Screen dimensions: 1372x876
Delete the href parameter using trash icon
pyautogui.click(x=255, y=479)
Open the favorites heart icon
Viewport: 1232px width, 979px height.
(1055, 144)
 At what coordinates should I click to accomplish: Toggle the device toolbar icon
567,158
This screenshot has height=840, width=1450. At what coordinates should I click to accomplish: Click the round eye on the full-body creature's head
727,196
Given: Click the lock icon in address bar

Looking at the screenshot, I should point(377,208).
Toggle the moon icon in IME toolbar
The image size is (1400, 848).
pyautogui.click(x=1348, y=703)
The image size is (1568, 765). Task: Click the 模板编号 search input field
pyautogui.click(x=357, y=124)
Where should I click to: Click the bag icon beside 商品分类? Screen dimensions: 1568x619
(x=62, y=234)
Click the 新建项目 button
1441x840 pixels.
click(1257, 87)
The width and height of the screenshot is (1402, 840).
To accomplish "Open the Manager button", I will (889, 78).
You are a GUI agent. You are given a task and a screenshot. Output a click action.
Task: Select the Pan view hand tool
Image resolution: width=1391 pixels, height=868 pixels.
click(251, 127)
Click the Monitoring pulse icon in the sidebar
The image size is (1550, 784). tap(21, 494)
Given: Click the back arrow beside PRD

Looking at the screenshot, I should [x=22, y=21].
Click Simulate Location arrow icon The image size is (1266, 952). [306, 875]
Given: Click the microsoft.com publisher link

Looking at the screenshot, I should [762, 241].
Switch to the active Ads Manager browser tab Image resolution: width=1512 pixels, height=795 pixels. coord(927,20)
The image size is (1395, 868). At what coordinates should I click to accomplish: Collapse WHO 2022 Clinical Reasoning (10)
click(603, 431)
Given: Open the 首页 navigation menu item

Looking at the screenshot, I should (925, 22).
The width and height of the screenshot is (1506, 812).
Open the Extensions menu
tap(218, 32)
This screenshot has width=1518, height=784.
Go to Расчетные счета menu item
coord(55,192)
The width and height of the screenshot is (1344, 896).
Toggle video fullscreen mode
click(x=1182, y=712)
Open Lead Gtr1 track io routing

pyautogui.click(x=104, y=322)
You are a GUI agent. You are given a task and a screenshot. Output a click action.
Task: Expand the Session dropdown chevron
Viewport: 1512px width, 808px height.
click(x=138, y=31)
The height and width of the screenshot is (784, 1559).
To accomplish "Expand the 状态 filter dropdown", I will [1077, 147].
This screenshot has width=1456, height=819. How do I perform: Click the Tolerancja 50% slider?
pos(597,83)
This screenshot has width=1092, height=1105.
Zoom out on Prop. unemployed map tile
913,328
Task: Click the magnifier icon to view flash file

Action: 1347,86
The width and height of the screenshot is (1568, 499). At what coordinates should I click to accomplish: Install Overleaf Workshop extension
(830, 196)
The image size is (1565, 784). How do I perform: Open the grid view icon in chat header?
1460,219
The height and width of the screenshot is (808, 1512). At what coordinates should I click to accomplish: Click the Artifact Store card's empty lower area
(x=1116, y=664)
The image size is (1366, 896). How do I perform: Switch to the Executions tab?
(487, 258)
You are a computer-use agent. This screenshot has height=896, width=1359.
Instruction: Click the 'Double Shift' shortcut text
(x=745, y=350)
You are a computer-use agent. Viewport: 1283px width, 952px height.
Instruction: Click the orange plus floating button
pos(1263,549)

Task:
Copy out every line of the listing where the word "Manager" occurs.

Solution:
To accomplish "Open the Manager button", I will (889, 78).
Switch to the active Ads Manager browser tab Image resolution: width=1512 pixels, height=795 pixels. coord(927,20)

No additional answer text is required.